TASK STATEMENT |
The entire listing below must be written out word for word.

DATA PROVIDED |
+---+

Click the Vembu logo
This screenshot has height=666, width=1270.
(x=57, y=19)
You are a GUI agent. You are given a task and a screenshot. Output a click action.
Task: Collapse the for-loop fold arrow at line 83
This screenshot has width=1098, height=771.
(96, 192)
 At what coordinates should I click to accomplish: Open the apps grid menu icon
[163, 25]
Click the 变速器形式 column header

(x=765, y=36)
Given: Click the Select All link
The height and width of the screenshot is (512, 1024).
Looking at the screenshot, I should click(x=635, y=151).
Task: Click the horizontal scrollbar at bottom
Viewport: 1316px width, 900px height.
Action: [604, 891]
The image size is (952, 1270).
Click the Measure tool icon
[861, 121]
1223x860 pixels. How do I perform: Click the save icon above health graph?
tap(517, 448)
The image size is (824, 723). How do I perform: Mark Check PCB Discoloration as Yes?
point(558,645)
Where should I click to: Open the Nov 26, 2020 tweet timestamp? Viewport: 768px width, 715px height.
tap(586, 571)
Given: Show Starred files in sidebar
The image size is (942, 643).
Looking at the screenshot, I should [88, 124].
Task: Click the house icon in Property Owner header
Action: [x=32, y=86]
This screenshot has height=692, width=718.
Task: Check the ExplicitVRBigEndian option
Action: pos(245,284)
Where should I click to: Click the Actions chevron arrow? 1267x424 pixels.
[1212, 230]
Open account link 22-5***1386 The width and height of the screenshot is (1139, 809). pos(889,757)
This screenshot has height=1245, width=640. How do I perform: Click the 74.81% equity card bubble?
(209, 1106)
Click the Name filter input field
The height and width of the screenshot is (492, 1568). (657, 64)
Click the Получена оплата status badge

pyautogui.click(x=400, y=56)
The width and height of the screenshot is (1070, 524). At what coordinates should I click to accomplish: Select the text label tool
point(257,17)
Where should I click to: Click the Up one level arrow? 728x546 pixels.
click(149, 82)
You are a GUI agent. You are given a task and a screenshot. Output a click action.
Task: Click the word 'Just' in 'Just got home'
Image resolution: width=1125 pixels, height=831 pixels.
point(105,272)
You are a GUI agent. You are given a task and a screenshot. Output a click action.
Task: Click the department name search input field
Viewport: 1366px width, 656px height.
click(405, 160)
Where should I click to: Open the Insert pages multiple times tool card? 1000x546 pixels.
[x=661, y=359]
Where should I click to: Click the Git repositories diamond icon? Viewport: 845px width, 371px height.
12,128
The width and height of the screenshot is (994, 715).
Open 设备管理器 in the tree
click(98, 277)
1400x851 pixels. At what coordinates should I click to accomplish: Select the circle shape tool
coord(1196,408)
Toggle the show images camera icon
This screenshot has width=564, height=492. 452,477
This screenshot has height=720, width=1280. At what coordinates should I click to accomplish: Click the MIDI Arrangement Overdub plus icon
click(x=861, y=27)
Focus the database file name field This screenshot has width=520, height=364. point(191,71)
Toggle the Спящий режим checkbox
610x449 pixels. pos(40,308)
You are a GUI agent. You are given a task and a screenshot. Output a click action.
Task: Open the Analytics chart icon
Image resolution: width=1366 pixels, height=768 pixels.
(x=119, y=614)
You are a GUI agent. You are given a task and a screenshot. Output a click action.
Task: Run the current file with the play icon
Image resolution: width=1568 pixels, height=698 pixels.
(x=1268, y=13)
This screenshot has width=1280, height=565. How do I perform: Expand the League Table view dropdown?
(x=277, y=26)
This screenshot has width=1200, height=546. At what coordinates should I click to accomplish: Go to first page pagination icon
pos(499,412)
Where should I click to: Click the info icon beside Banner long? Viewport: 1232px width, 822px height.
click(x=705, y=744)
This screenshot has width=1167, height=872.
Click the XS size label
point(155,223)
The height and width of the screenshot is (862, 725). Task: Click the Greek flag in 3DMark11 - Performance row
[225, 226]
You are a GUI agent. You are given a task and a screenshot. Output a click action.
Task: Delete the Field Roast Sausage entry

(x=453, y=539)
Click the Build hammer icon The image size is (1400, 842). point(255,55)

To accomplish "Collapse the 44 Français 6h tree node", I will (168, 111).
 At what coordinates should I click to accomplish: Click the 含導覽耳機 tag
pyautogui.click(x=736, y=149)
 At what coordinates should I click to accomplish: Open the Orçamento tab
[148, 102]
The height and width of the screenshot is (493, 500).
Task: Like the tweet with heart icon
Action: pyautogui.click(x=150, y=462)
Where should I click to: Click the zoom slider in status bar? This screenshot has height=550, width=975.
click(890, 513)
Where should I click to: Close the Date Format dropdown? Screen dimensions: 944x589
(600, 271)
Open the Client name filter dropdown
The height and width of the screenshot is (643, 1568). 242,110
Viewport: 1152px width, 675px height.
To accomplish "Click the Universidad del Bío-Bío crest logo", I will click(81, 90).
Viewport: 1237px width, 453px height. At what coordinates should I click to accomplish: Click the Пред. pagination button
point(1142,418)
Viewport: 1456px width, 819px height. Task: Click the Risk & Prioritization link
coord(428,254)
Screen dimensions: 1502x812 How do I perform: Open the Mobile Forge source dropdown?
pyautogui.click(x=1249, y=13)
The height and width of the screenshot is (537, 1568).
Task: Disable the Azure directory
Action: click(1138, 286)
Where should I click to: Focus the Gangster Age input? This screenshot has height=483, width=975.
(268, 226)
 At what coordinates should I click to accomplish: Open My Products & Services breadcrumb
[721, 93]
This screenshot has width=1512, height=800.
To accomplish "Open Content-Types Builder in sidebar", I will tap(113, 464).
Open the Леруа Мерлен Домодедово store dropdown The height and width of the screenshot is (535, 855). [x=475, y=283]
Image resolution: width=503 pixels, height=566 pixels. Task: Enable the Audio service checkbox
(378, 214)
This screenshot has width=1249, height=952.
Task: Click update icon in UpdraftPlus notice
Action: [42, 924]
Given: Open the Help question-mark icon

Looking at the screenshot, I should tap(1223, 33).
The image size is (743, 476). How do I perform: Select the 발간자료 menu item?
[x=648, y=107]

+---+

RESULT BELOW |
Click the Vembu logo
This screenshot has height=666, width=1270.
(x=57, y=19)
You are a GUI agent. You are given a task and a screenshot. Output a click action.
Task: Collapse the for-loop fold arrow at line 83
This screenshot has width=1098, height=771.
(96, 192)
 At what coordinates should I click to accomplish: Open the apps grid menu icon
[163, 25]
Click the 变速器形式 column header

(x=765, y=36)
Given: Click the Select All link
The height and width of the screenshot is (512, 1024).
Looking at the screenshot, I should click(x=635, y=151).
Task: Click the horizontal scrollbar at bottom
Viewport: 1316px width, 900px height.
Action: [604, 891]
The image size is (952, 1270).
Click the Measure tool icon
[861, 121]
1223x860 pixels. How do I perform: Click the save icon above health graph?
tap(517, 448)
The image size is (824, 723). How do I perform: Mark Check PCB Discoloration as Yes?
point(558,645)
Where should I click to: Open the Nov 26, 2020 tweet timestamp? Viewport: 768px width, 715px height.
tap(586, 571)
Given: Show Starred files in sidebar
The image size is (942, 643).
Looking at the screenshot, I should [88, 124].
Task: Click the house icon in Property Owner header
Action: [x=32, y=86]
This screenshot has height=692, width=718.
Task: Check the ExplicitVRBigEndian option
Action: pos(245,284)
Where should I click to: Click the Actions chevron arrow? 1267x424 pixels.
[1212, 230]
Open account link 22-5***1386 The width and height of the screenshot is (1139, 809). pos(889,757)
This screenshot has height=1245, width=640. How do I perform: Click the 74.81% equity card bubble?
(209, 1106)
Click the Name filter input field
The height and width of the screenshot is (492, 1568). (657, 64)
Click the Получена оплата status badge

pyautogui.click(x=400, y=56)
The width and height of the screenshot is (1070, 524). At what coordinates should I click to accomplish: Select the text label tool
point(257,17)
Where should I click to: Click the Up one level arrow? 728x546 pixels.
click(149, 82)
You are a GUI agent. You are given a task and a screenshot. Output a click action.
Task: Click the word 'Just' in 'Just got home'
Image resolution: width=1125 pixels, height=831 pixels.
point(105,272)
You are a GUI agent. You are given a task and a screenshot. Output a click action.
Task: Click the department name search input field
Viewport: 1366px width, 656px height.
click(405, 160)
Where should I click to: Open the Insert pages multiple times tool card? 1000x546 pixels.
[x=661, y=359]
Where should I click to: Click the Git repositories diamond icon? Viewport: 845px width, 371px height.
12,128
The width and height of the screenshot is (994, 715).
Open 设备管理器 in the tree
click(98, 277)
1400x851 pixels. At what coordinates should I click to accomplish: Select the circle shape tool
coord(1196,408)
Toggle the show images camera icon
This screenshot has width=564, height=492. 452,477
This screenshot has height=720, width=1280. At what coordinates should I click to accomplish: Click the MIDI Arrangement Overdub plus icon
click(x=861, y=27)
Focus the database file name field This screenshot has width=520, height=364. point(191,71)
Toggle the Спящий режим checkbox
610x449 pixels. pos(40,308)
You are a GUI agent. You are given a task and a screenshot. Output a click action.
Task: Open the Analytics chart icon
Image resolution: width=1366 pixels, height=768 pixels.
(x=119, y=614)
You are a GUI agent. You are given a task and a screenshot. Output a click action.
Task: Run the current file with the play icon
Image resolution: width=1568 pixels, height=698 pixels.
(x=1268, y=13)
This screenshot has width=1280, height=565. How do I perform: Expand the League Table view dropdown?
(x=277, y=26)
This screenshot has width=1200, height=546. At what coordinates should I click to accomplish: Go to first page pagination icon
pos(499,412)
Where should I click to: Click the info icon beside Banner long? Viewport: 1232px width, 822px height.
click(x=705, y=744)
This screenshot has width=1167, height=872.
Click the XS size label
point(155,223)
The height and width of the screenshot is (862, 725). Task: Click the Greek flag in 3DMark11 - Performance row
[225, 226]
You are a GUI agent. You are given a task and a screenshot. Output a click action.
Task: Delete the Field Roast Sausage entry

(x=453, y=539)
Click the Build hammer icon The image size is (1400, 842). point(255,55)

To accomplish "Collapse the 44 Français 6h tree node", I will (168, 111).
 At what coordinates should I click to accomplish: Click the 含導覽耳機 tag
pyautogui.click(x=736, y=149)
 At what coordinates should I click to accomplish: Open the Orçamento tab
[148, 102]
The height and width of the screenshot is (493, 500).
Task: Like the tweet with heart icon
Action: pyautogui.click(x=150, y=462)
Where should I click to: Click the zoom slider in status bar? This screenshot has height=550, width=975.
click(890, 513)
Where should I click to: Close the Date Format dropdown? Screen dimensions: 944x589
(600, 271)
Open the Client name filter dropdown
The height and width of the screenshot is (643, 1568). 242,110
Viewport: 1152px width, 675px height.
To accomplish "Click the Universidad del Bío-Bío crest logo", I will click(81, 90).
Viewport: 1237px width, 453px height. At what coordinates should I click to accomplish: Click the Пред. pagination button
point(1142,418)
Viewport: 1456px width, 819px height. Task: Click the Risk & Prioritization link
coord(428,254)
Screen dimensions: 1502x812 How do I perform: Open the Mobile Forge source dropdown?
pyautogui.click(x=1249, y=13)
The height and width of the screenshot is (537, 1568).
Task: Disable the Azure directory
Action: click(1138, 286)
Where should I click to: Focus the Gangster Age input? This screenshot has height=483, width=975.
(268, 226)
 At what coordinates should I click to accomplish: Open My Products & Services breadcrumb
[721, 93]
This screenshot has width=1512, height=800.
To accomplish "Open Content-Types Builder in sidebar", I will tap(113, 464).
Open the Леруа Мерлен Домодедово store dropdown The height and width of the screenshot is (535, 855). [x=475, y=283]
Image resolution: width=503 pixels, height=566 pixels. Task: Enable the Audio service checkbox
(378, 214)
This screenshot has width=1249, height=952.
Task: Click update icon in UpdraftPlus notice
Action: [42, 924]
Given: Open the Help question-mark icon

Looking at the screenshot, I should tap(1223, 33).
The image size is (743, 476). How do I perform: Select the 발간자료 menu item?
[x=648, y=107]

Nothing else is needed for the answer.